To do:
Using the listing below, report how many lines contain the word "melhor" and give no other words.

##############################

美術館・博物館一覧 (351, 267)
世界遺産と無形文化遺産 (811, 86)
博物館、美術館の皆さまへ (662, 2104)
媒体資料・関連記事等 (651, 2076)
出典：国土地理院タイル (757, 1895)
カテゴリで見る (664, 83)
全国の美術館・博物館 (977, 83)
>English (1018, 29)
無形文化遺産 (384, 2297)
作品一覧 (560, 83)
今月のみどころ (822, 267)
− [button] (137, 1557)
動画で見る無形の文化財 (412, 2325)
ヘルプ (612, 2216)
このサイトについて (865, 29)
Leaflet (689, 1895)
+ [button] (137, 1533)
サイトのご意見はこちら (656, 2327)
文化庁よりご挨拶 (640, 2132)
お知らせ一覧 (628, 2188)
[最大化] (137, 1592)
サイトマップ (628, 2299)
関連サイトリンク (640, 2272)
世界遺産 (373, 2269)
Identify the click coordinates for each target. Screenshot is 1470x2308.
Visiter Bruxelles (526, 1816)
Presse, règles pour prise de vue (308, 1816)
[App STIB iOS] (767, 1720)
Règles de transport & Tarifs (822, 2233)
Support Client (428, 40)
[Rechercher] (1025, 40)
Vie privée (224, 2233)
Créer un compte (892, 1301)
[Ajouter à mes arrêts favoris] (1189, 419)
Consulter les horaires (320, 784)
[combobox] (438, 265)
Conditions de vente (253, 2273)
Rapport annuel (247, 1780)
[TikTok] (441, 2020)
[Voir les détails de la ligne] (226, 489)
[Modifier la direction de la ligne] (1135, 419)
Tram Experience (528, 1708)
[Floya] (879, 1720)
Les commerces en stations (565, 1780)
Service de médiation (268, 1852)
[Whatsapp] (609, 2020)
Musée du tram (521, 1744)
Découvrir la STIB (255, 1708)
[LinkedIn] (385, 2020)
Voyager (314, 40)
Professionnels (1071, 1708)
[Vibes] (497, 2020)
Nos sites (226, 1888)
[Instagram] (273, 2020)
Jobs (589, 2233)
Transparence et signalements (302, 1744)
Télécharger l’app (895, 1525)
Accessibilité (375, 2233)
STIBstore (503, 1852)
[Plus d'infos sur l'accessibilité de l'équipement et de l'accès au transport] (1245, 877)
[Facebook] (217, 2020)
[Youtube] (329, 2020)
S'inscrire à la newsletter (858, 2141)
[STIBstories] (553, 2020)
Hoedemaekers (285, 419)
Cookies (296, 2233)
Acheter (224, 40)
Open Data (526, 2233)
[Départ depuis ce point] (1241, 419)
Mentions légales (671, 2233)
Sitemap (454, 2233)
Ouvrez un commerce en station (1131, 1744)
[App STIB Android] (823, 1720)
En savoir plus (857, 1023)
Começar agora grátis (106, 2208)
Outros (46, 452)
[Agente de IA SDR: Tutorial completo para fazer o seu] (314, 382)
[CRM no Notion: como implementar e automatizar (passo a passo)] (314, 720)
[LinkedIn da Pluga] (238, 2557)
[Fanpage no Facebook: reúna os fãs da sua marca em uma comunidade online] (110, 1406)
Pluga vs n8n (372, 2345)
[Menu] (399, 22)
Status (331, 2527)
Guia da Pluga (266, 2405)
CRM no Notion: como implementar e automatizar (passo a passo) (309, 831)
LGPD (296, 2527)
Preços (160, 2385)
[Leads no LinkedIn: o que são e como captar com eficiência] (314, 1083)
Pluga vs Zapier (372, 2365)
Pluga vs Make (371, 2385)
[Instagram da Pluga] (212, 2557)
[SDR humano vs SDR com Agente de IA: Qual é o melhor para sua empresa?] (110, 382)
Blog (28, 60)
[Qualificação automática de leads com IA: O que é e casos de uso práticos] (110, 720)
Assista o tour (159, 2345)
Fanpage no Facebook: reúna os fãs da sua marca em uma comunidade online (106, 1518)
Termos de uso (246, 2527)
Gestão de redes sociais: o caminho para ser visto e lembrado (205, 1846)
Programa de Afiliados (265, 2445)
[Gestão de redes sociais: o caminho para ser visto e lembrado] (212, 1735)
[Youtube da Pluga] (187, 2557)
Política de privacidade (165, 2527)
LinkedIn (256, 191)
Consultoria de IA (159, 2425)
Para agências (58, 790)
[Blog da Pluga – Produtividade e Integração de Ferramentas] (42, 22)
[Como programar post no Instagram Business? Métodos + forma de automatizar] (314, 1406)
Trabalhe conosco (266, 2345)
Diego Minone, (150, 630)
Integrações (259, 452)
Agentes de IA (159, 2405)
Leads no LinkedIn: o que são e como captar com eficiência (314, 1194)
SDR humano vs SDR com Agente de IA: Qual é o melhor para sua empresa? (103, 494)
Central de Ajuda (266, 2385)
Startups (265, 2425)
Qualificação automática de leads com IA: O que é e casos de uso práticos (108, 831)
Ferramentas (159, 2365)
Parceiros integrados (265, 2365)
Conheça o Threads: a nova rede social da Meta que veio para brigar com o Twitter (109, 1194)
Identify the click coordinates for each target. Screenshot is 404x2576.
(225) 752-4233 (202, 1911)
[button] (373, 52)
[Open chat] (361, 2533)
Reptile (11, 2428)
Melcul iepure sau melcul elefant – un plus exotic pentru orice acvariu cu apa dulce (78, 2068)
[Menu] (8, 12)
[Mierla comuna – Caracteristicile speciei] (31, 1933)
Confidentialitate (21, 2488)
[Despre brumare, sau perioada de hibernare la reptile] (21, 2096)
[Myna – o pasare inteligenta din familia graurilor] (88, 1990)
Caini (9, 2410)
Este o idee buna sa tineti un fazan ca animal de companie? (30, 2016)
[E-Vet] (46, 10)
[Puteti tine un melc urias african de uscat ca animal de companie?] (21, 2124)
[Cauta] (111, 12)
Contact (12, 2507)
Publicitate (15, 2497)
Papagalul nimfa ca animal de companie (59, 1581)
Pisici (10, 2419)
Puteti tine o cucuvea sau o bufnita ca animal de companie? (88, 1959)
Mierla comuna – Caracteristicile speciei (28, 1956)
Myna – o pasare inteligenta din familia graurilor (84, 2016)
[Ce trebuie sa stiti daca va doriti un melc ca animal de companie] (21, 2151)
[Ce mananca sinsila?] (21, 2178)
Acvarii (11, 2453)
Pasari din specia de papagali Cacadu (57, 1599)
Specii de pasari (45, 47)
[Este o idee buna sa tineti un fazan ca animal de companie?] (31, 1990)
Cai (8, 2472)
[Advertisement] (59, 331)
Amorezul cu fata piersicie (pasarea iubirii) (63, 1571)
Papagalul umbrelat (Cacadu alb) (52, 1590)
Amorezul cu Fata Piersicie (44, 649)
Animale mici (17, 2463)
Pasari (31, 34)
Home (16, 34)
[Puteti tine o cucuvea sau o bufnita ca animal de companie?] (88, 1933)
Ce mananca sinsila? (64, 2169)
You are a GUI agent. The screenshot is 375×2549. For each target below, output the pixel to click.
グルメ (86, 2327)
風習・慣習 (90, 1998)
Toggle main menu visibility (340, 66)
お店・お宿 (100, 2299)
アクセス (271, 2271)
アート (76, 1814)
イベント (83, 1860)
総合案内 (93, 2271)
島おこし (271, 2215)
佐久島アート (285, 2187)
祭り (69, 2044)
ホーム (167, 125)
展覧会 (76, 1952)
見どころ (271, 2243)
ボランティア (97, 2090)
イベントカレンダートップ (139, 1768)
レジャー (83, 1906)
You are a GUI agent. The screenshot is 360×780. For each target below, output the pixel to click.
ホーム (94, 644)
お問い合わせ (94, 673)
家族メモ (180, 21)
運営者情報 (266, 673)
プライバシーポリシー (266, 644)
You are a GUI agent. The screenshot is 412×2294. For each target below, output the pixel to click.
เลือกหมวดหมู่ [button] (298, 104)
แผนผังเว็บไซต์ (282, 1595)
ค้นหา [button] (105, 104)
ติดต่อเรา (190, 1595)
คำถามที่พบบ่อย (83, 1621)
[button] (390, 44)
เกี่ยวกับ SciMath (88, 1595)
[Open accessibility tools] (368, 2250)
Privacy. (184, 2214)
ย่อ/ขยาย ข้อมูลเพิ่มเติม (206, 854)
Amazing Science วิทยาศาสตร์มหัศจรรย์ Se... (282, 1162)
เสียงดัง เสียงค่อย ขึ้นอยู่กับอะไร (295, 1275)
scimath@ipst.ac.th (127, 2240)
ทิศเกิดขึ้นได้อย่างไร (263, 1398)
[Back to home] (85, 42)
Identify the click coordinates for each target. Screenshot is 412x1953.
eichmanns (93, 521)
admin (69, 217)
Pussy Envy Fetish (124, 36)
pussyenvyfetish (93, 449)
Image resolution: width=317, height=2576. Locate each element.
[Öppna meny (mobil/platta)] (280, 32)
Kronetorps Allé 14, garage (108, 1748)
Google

##############################

Expected answer:
2